Washington's offense was out of rhythm for much of this game, and Baltimore's defensive line was a big reason why. The Ravens pass-rushers were constantly in the face of Redskins quarterbacks.
Rookie defensive lineman Timmy Jernigan got his first sack of the preseason to go with two QB hits. He's expected to contribute along the defensive line this season, and this was arguably his best game yet.
On the ground, Baltimore gave up a few big plays but was overall solid there as well. Washington was held to just 81 yards rushing on 24 attempts (3.4 yards per carry).
Nose tackle Brandon Williams was a force in the middle. He finished with a team-high two tackles for loss to go with five overall tackles.
The linebackers are arguably the biggest strength of the Ravens. That was the case against the Redskins.
Elvis Dumervil got the action started with a sack of Robert Griffin III to force a Washington punt early in the game. Arthur Brown registered five tackles and one tackle for loss.

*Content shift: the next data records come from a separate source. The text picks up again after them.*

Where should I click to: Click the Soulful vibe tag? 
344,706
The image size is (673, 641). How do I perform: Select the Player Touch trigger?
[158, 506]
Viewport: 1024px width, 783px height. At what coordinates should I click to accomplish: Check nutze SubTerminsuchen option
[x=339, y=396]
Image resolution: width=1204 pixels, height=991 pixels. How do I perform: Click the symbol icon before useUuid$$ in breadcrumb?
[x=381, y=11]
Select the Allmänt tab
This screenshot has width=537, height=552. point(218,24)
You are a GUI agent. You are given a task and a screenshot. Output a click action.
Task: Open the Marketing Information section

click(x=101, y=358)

Rookie C.J. Mosley made one of the game's biggest plays with the help of one of his fellow linebackers. On the first play of the third quarter, linebacker Darryl Smith tipped a pass that Mosley intercepted to set up a Baltimore field goal.
That stretched the lead out to 13-3. The rest of the Ravens linebackers consistently filled their gaps and kept Washington running backs from ripping off too many good gains.
The Ravens secondary has been the biggest weakness this preseason because of injuries and a lack of depth. Against Dallas, Baltimore was without starting cornerbacks Lardarius Webb and Jimmy Smith, as well as the projected third corner in Asa Jackson.
The absences did, however, provide a golden opportunity for two players to boost their stock. Cornerback Chykie Brown had a chance to pass Jackson on the depth chart if he played well in this game.
As for undrafted free-agent corner Tramain Jacobs, he had a great chance to increase his odds of making the final 53-man roster. Jacobs had a solid night in coverage while adding two tackles.
As for Brown, he had a good game as well in coverage. He was rarely targeted, and the Baltimore front seven helped keep him and most of the secondary from getting exposed.
The star of the night was rookie safety Terrence Brooks. With so many defensive backs out, Brooks received extended playing time and made the most of it.
Brooks finished with one sack, one tackle for loss, one QB hit and three overall tackles. He was all over the field, and he had a key sack on Robert Griffin III in the end zone to hold Washington to a field goal.
Baltimore prides itself on good special teams play, and the team played well against Washington. The coverage units were solid, holding the Redskins to 71 yards on three kickoff returns (23.7 yards per return).
Sam Koch had a good game punting the ball. He punted three times for 130 yards (43.3 yards per punt) and had one downed inside the 20-yard line.
Kicker Justin Tucker had a perfect night. He converted both of his extra points to go with three field goals, two of which were 36 yards or longer.